Désolé de décevoir les amateurs je vais parler d’énergie et pas de dessins humoristiques ! Et merci à Sempé, à qui j’emprunte ce titre, pour ses dessins si élégants.

Des experts qui parlent comme un livre…

J’écoutais dimanche dernier l’émission “L’esprit public” diffusée sur France Culture comme tous les dimanches de 11h à midi. On y parle de politique, géopolitique et économie. On y invite les meilleurs experts du domaine, diplômés des meilleurs écoles ou universités de la République, et même d’Amérique, et occupant des postes à responsabilité prestigieux.

Le sujet du 15 mai dernier était “Le temps se couvre sur l’économie mondiale” Quelques indicateurs sont cités justifiant cette affirmation :

  • Croissance nulle début 2022 (en France)
  • Inflation supérieure à 5%
  • Pouvoir d’achat en baisse

La conversation démarre bien. Le premier intervenant fait le constat que la période actuelle se caractérise par la rareté de certaines ressources, énergie, matières premières, composants électroniques, etc… Selon lui cette rareté serait nouvelle, nous n’y serions pas habitués, elle perturbe l’économie. Aucune explication sur les causes de cette rareté nouvelle (soudaine ?). Entendre un économiste dire que la rareté est nouvelle, est très étonnant. L’économie n’est-elle pas l’exploitation de la rareté de tout ce qu’elle touche ? En réalité il n’y a pas seulement rareté, il y a pénurie.

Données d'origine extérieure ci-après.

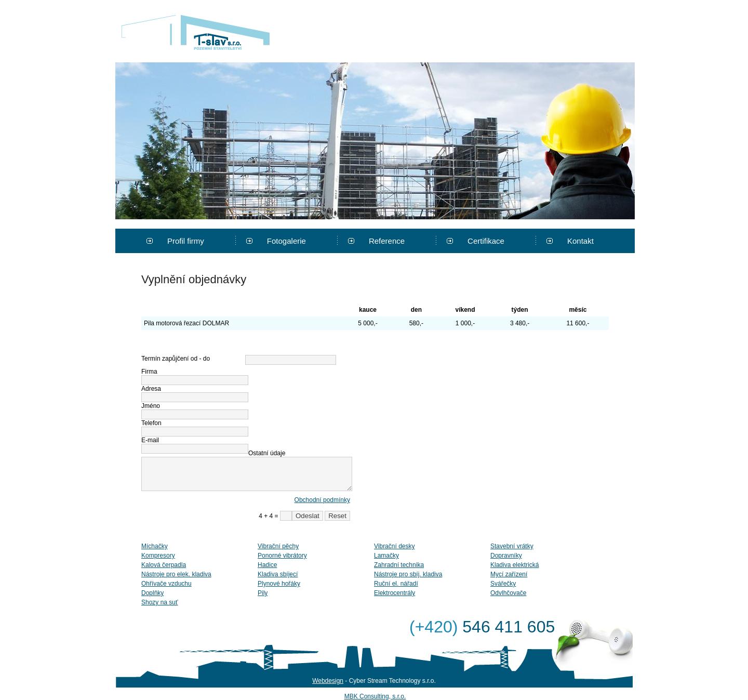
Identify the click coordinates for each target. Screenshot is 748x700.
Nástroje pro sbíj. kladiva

Un autre interlocuteur explique que les confinements liés au COVID 19 ont profondément bousculé les prix des matières premières, qui après être tombés en territoire négatif, remontent fortement, l’économie redevenant normale. Puis très vite les matières premières et leur prix sont oubliées et la conversation glisse sur le terrain financier qu’elle ne quitte pratiquement plus pendant toute l’émission.

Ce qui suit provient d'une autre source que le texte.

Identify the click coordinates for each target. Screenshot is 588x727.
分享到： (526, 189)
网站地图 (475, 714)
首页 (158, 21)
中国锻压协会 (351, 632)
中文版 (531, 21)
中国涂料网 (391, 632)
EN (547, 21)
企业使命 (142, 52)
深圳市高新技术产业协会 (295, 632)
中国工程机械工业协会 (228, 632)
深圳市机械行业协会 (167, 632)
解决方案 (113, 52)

Les expressions “Taux d’inflation”, “taux des banques centrales”, “taux de croissance”, “taux de change”, “déficits”, “anticipation des marchés” et d’autres monopolisent le discours. Les intervenants se querellent sur l’évolution probable des taux, sans jamais en présenter la moindre conséquence concrète sur l’économie réelle, donc sur la vie des gens (inflation, pouvoir d’achat, chômage). Quel effet produirait par exemple une augmentation des taux de la BCE ? Bref on cherche un remède (apparemment il ne peut être que monétaire) avant d’établir le moindre diagnostic…

… et évitent de parler des sujets qui fâchent

 L’émission m’est alors apparue comme une conversation académique, un peu hors sol, entre gens de bonne compagnie, formées aux mêmes écoles, celles qui forment l’élite du pays. Une évidence s’imposa dans mon esprit. On parle de finance pour ne pas parler d’autre chose, des vraies causes de la faiblesse de l’économie mondiale, finalement assez triviales, l’épuisement progressif des ressources naturelles, d’abord l’énergie puis tout le reste. Sous-alimentée l’économie mondiale s’affaiblit…

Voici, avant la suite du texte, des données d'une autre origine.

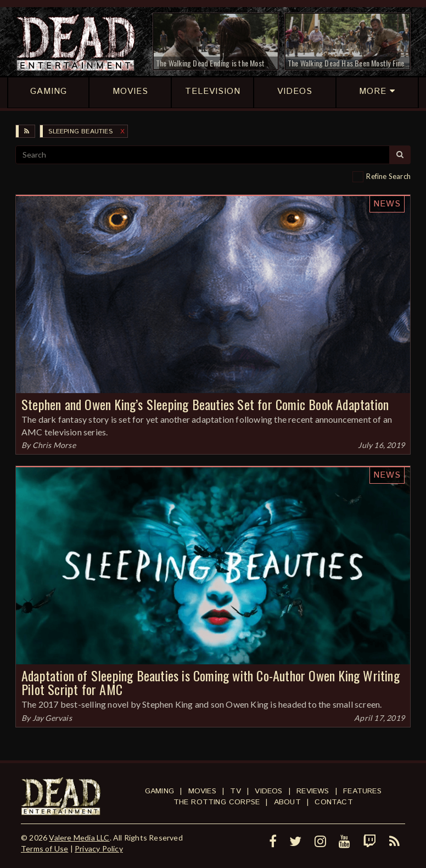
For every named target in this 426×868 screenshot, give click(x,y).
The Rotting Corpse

Je ne prétends pas que les économistes invités aient dit des choses fausses, ni que la finance n’a pas d’effet sur le monde, elle en a beaucoup trop au contraire. Mais leur analyse est partielle. Ils évitent soigneusement de parler de la cause première des désordres économiques actuels, cela les obligerait à sortir de leur domaine de compétence (de confort ?) et à annoncer des mauvaises nouvelles. Cette cause, c’est la simple application des lois de la Physique, un domaine qui n’intéresse pas les économistes. Manquant d’énergie l’économie s’affaiblit, comme un être vivant qui ne mange pas à sa faim.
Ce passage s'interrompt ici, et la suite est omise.